SNLA analyst Jerry Hairston Jr. correctly notes that playoff series are determined by the execution of the players far more than by managerial decisions.

For the first three games of the NLDS between the Dodgers and the Padres, it looked pretty clear that if Los Angeles lost the series, the blame would be placed on the offense, specifically for going 0-for-20 with runners in scoring position at one stretch.

Some of that went out the window in Game 4, when a couple questionable decisions by manager Dave Roberts reignited all the old feelings of Doc-haters throughout Dodgerland. Between pulling Tyler Anderson after five innings and then a series of pitching decisions in the seventh inning, the 0-for-20 with RISP was memory-holed as everyone grabbed their torches and pitchforks and went after Roberts.

As analyst Jerry Hairston Jr. rightly noted on SNLA’s Access: SportsNet on Tuesday, though, the lack of offensive execution is why L.A. lost the series.

I think it’s unfair [to blame Roberts]. As a player, you put the onus on yourself and guess what, the players have put it on themselves. It’s about execution. You have to be able to perform as a player. …

They didn’t execute with a runner on third base with less than two outs quite a few times. They didn’t hit with runners in score position. And again, it’s on the players. Trust me, it hurt as a player and the guys are hurting. And you know what you ask as a player, ‘Will we ever forget this?’ You’re never gonna forget it. …

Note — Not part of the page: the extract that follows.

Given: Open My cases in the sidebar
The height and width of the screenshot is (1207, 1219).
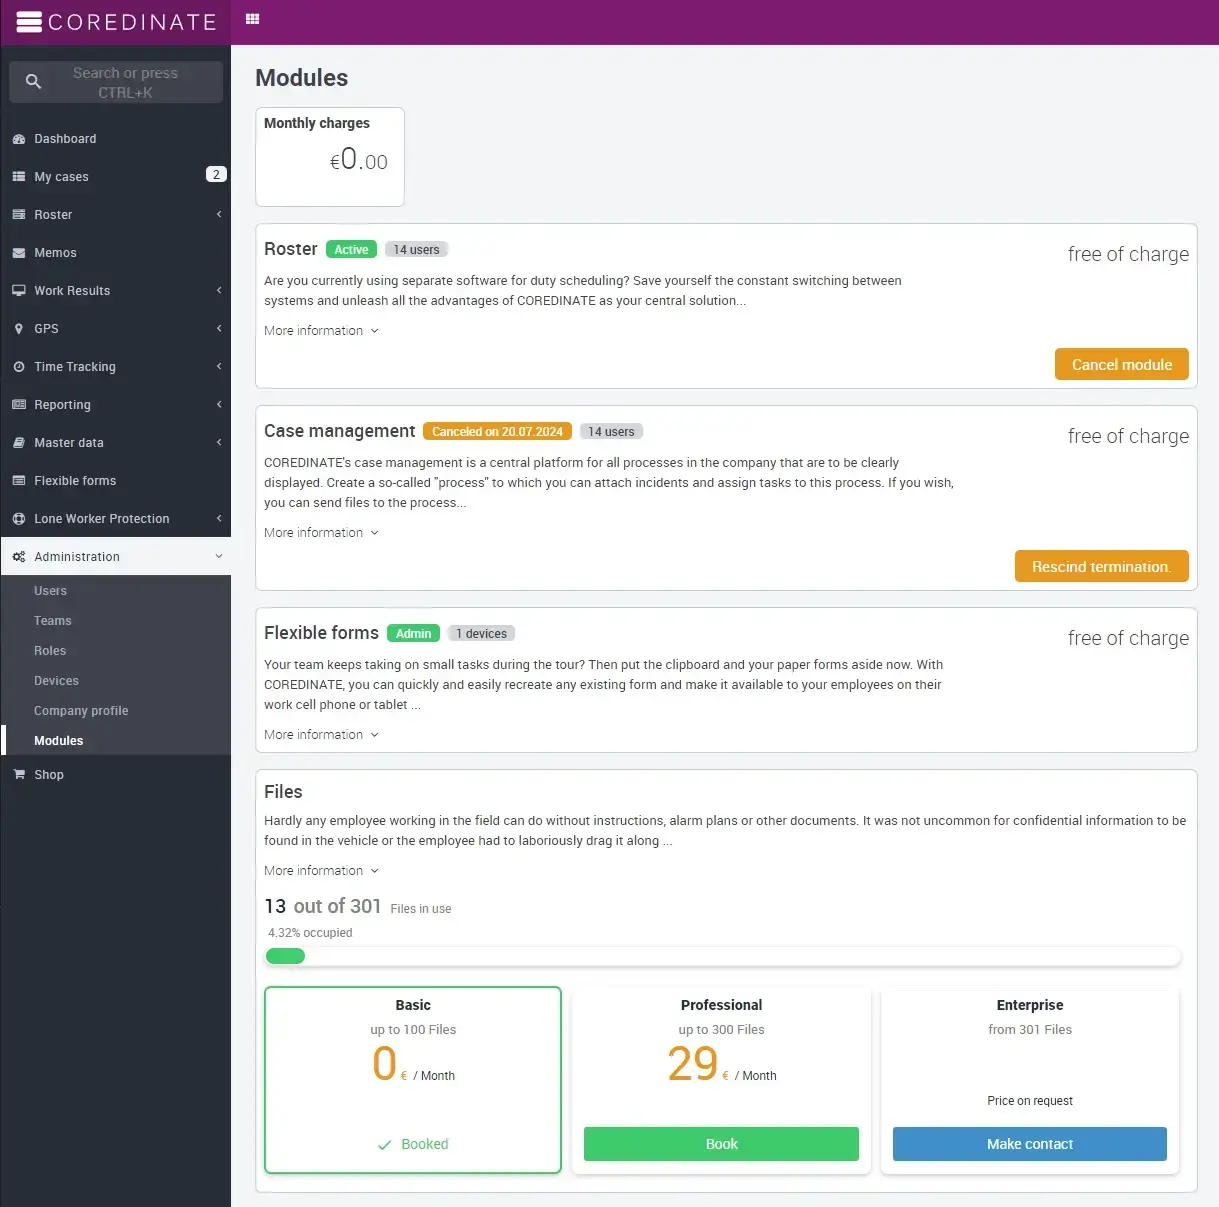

But what you can do is make sure that this feeling, if you have this opportunity again, this doesn’t happen again because it is gut wrenching.

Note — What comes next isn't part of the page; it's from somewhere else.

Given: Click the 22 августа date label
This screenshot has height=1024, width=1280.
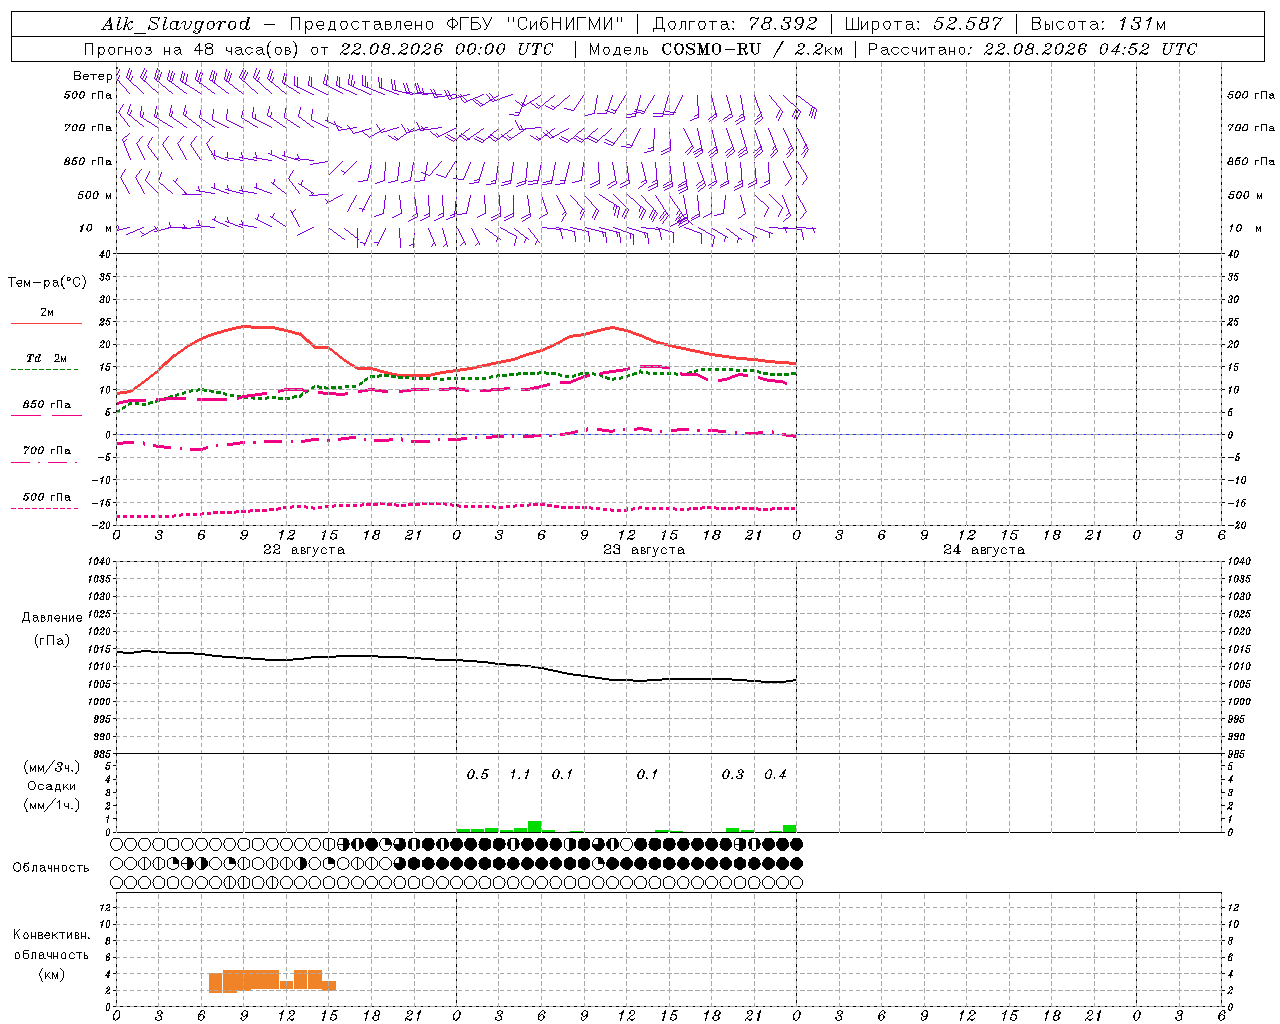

Managerial decisions are only as good as the players’ execution. “Bad” decisions can look good if the players come through, and “good” decisions look bad if they don’t. When Phillies manager Rob Thomson pulled Ranger Suarez after five innings in Game 4 of the NLCS, it was “aggressive,” he was “going for it” with a “bleep tomorrow, win today” mentality. When Roberts pulled Anderson after five innings, he was once again the worst manager in the history of the world. The difference? Execution.

If the Dodgers had gone 4-for-20 with RISP instead of 0-for-20, they would have swept the Padres. If they’d gone 7-for-20, it likely would have been three games that weren’t extremely close.

Players have to execute, and the Dodgers didn’t.